What the task asks: Hunt through the lines below for the string "This" and copy each one that has it.
Segment Open
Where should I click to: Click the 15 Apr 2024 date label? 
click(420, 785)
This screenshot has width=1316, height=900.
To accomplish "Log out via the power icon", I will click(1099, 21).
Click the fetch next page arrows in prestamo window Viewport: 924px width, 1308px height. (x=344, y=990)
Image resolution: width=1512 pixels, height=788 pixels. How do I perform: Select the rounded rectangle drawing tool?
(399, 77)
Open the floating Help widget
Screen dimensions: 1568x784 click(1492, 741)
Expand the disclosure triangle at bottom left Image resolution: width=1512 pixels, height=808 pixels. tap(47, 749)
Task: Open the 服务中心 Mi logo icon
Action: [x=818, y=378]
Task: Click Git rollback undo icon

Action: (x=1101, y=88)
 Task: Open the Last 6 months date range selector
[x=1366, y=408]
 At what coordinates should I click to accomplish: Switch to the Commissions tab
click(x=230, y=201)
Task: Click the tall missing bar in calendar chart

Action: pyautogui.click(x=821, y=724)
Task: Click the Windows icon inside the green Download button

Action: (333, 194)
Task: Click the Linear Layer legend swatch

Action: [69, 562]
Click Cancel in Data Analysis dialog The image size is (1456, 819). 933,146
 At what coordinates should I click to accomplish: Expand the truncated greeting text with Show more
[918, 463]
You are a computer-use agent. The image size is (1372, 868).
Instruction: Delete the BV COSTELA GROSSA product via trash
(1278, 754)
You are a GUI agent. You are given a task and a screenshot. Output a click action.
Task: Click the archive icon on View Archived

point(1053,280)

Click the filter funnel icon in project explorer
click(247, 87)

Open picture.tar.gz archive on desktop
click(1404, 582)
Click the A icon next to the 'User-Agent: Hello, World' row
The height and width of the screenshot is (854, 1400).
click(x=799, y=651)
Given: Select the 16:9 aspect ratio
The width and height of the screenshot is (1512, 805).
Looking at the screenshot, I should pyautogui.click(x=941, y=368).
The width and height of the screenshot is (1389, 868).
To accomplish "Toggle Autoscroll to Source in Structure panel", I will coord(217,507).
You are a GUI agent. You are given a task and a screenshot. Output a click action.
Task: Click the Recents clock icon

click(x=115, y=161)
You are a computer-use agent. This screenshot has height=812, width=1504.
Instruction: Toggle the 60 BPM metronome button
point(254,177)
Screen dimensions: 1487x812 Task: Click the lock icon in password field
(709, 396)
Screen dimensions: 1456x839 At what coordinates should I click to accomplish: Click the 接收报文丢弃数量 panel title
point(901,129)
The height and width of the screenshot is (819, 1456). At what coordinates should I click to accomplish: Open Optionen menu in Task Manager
Segment Closed
Your response:
This screenshot has width=1316, height=900.
You are a computer-use agent. This screenshot has height=812, width=1504.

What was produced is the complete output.